南部家25代当主として家督を相続した南部信直は、

北信愛をそばに呼びこう語った。
 

「天下に名高き武将は多いが、今皆がその名を知り四海に武威を振るっているのは、

織田信長様だ。
諸国諸士はこぞってよしみを結んでいると聞く。
私も参上こそ叶わないが、土産を持たせて使者を送りたい。

だが、この遠い糠部の地、なかなか思うようにはいかない。
それに、信長様に我が家の由緒を示したいが、

代々の由緒を記した巻物(系図書)も火災によって、
失ってしまっていてなぁ……。
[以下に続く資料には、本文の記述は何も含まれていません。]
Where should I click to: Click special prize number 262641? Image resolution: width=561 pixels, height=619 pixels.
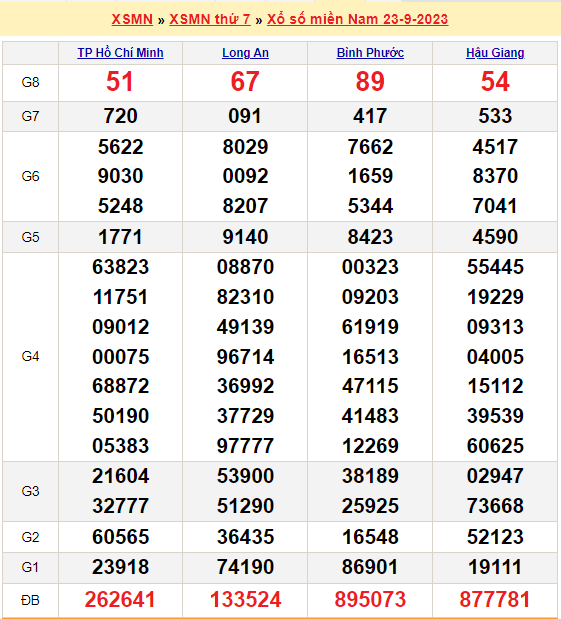(x=120, y=600)
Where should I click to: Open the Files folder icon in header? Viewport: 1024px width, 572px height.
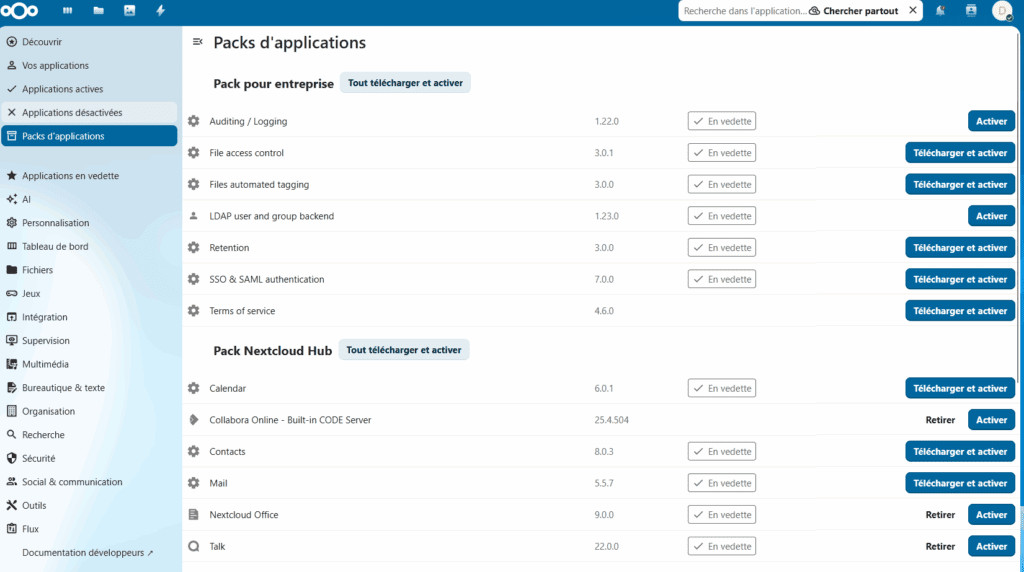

」

天文18年(8年とも)に、当時の居城であった本三戸城は、

晴政に妻を奪われた、家臣の赤沼備中によって放火され、
南部家相伝の証文・系図・家宝などはことごとく燃えてしまっていた。

信直はどうしたものかと思案していたが、

そこへ北信愛が、
「御屋形様、これを……。」
と、差し出した。

それはまさに焼けて無くなった筈の系図書だった。
「どうしたのだこれは?!」
「はい、御城炎上ののちに、晴政様は家中に自家の系図を提出させ、

その時集まった30巻余りをつき合わせて抜きだし、
御前で清書しました。

私の父は文筆の心得があったので、その手伝いを任されました。
その下書きを、晴政様は私の父に賜り、その後、父はこれを私に譲ったのです。」

そして信愛はそれから延々系譜の内容について詳しく説明した。
「――ということで、そのほかにも筆にも及ばぬ言い伝えは数多ありますが、

それは追々話すとして、あらましはこのようなものでした。」
 

信直の喜びは、ひととおりではなかった。
 

「よし、こうとなればさっそく信長公へ使者を登らせよう! 誰が良いと思う?」
「このたびの使者は御家の一大事のことです、私が行きましょう。
良い伝えを持って帰りますので、安心して待っていてください。」
と、信愛は御家の由緒を荒々と書き抜いて、

献上するための馬三頭・大鷹五羽を持って糠部を出立した。

時に、“天正10年 6月中旬”のことだった。

北信愛は順調に進み、日本海側に抜けて下越後へ着いた。

が、そこで、信長公が京都で逆臣のために果てたことを風聞に聞いた。
不安に思った信愛は、しばらくその所に逗留して情報を集めていたが、

風聞が真実だと知ると、今は上洛しても詮無しと、力を失い帰国したという。

 

 

 

戦国ちょっといい話・悪い話まとめ』 より。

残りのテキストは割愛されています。